• WORK INSTRUCTIONS:
All of the data that follows should be retyped exactly, please, except the pictures.

─── DATA SUPPLIED

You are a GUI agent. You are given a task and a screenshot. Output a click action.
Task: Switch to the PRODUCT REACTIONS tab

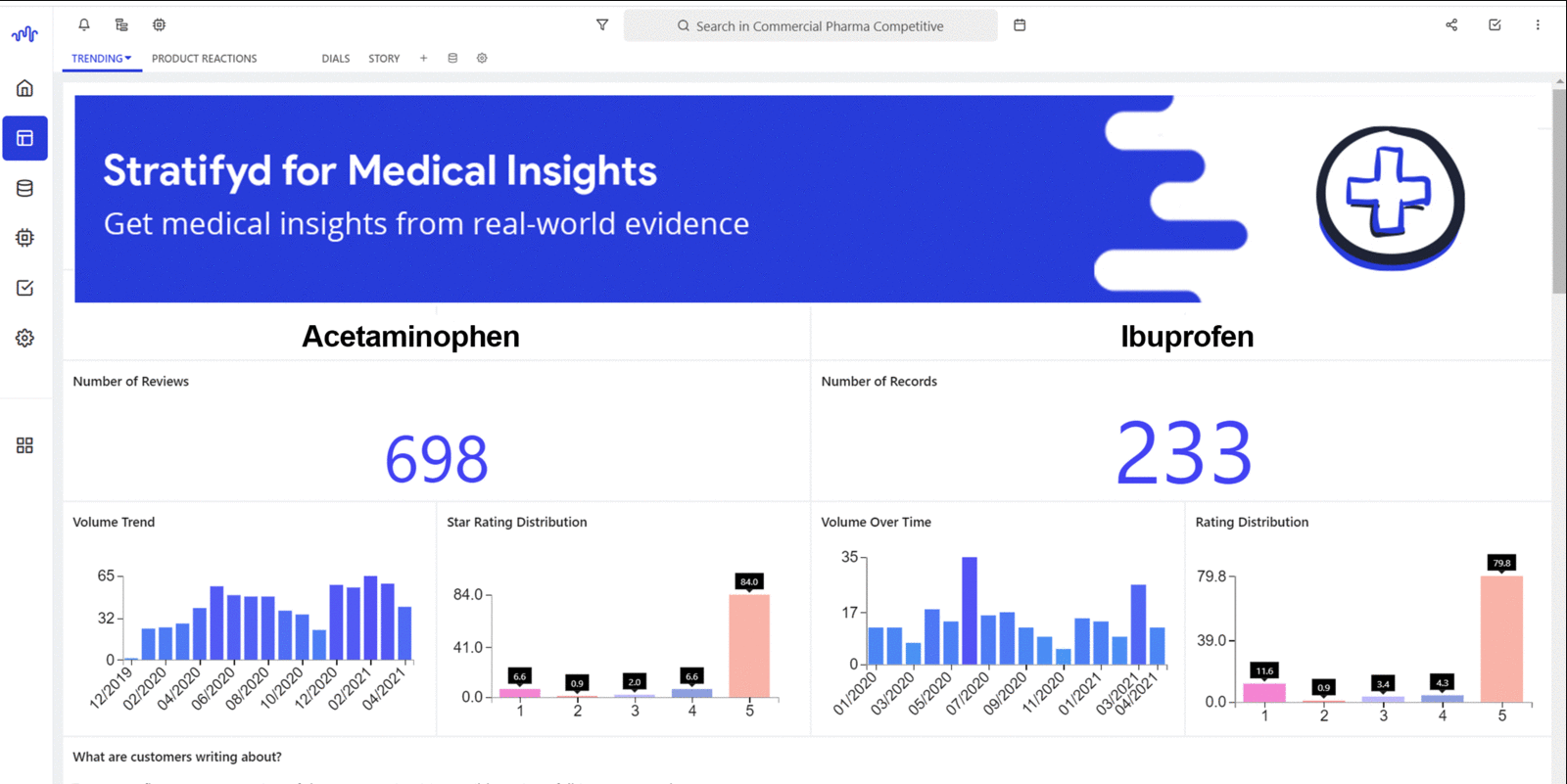(204, 59)
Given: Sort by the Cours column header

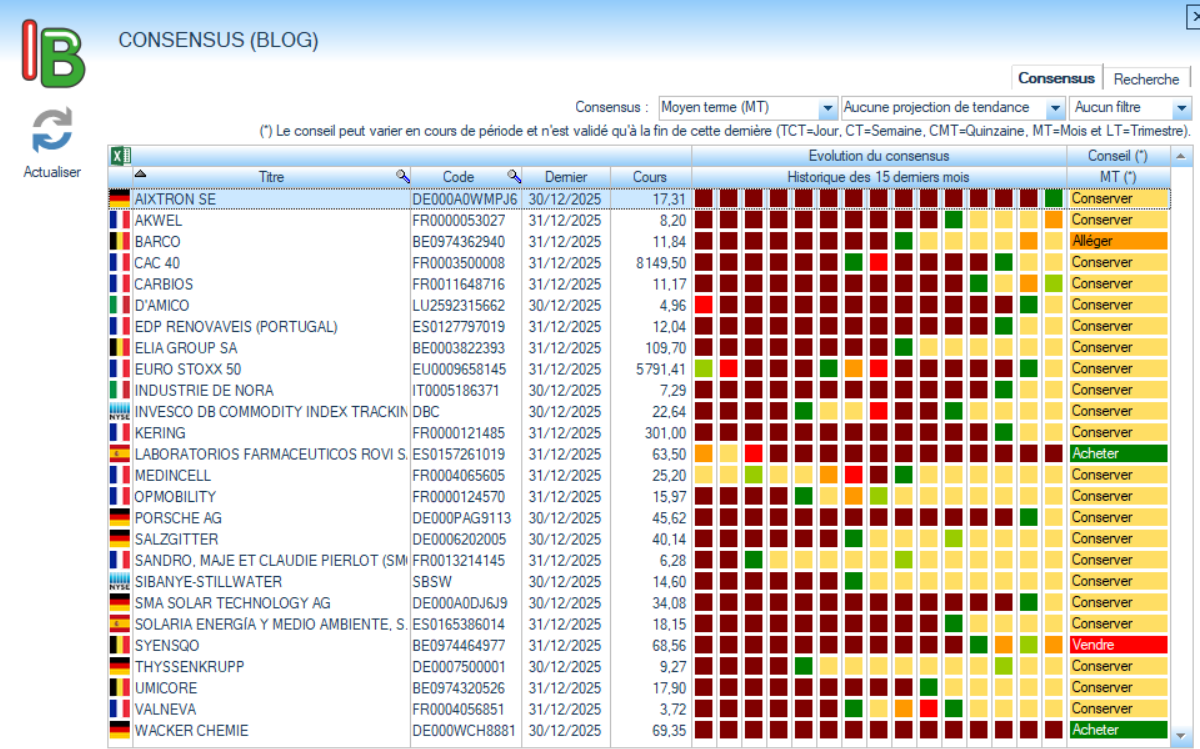Looking at the screenshot, I should [x=650, y=177].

──────

• RESULT:
You are a GUI agent. You are given a task and a screenshot. Output a click action.
Task: Switch to the PRODUCT REACTIONS tab

(204, 59)
Given: Sort by the Cours column header

Looking at the screenshot, I should [x=650, y=177].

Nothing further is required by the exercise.